[edit]
Dimensionality Reduction for the Sum-of-Distances Metric
Proceedings of the 38th International Conference on Machine Learning, PMLR 139:3220-3229, 2021.
Abstract
We give a dimensionality reduction procedure to approximate the sum of distances of a given set of n points in Rd to any “shape” that lies in a k-dimensional subspace. Here, by “shape” we mean any set of points in Rd.

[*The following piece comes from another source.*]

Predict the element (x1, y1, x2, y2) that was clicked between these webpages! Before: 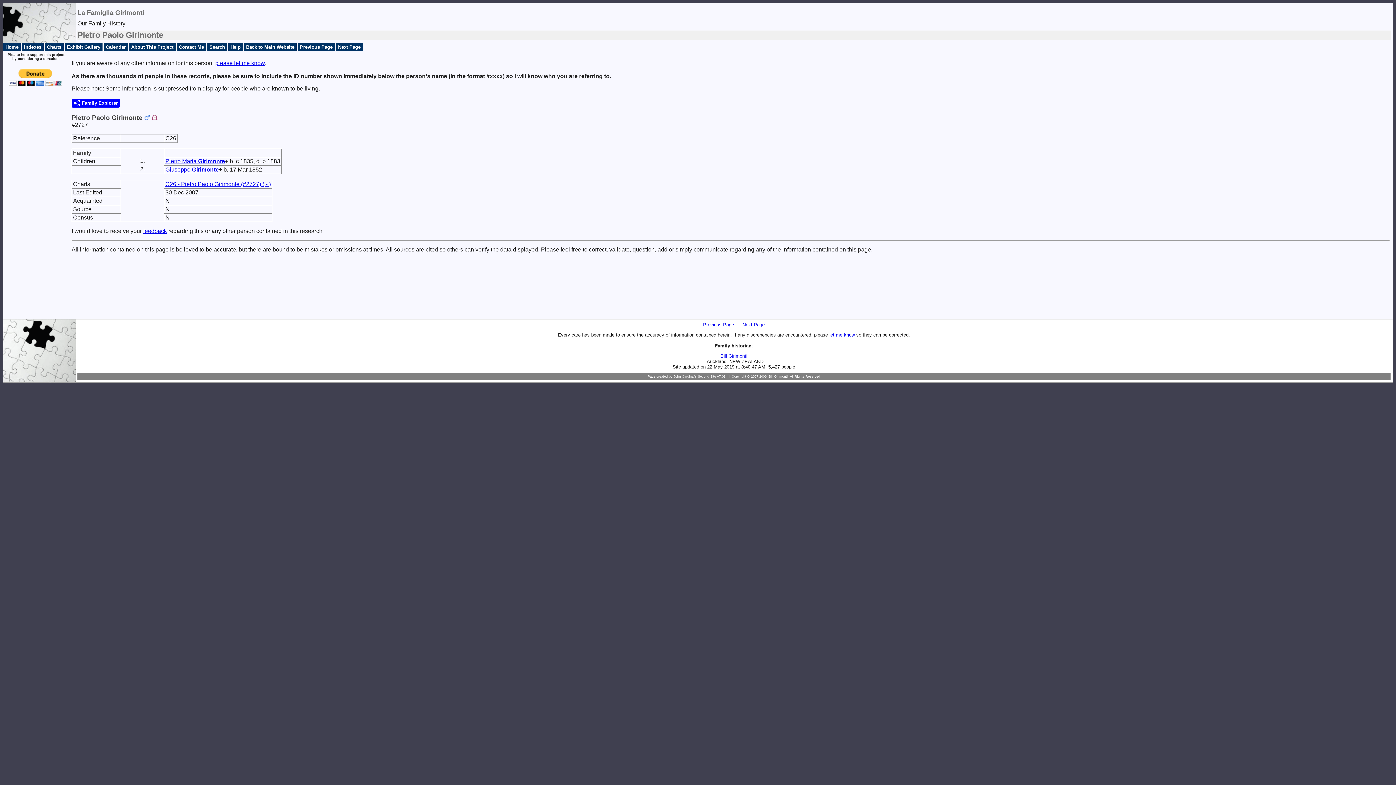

Our algorithm takes an input in the form of an n×d matrix A, where each row of A denotes a data point, and outputs a subspace P of dimension O(k3/ϵ6) such that the projections of each of the n points onto the subspace P and the distances of each of the points to the subspace P are sufficient to obtain an ϵ-approximation to the sum of distances to any arbitrary shape that lies in a k-dimensional subspace of Rd. These include important problems such as k-median, k-subspace approximation, and (j,l) subspace clustering with j⋅l≤k. Dimensionality reduction reduces the data storage requirement to (n+d)k3/ϵ6 from nnz(A). Here nnz(A) could potentially be as large as nd. Our algorithm runs in time nnz(A)/ϵ2+(n+d)poly(k/ϵ), up to logarithmic factors. For dense matrices, where nnz(A)≈nd, we give a faster algorithm, that runs in time nd+(n+d)poly(k/ϵ) up to logarithmic factors. Our dimensionality reduction algorithm can also be used to obtain poly(k/ϵ) size coresets for k-median and (k,1)-subspace approximation problems in polynomial time.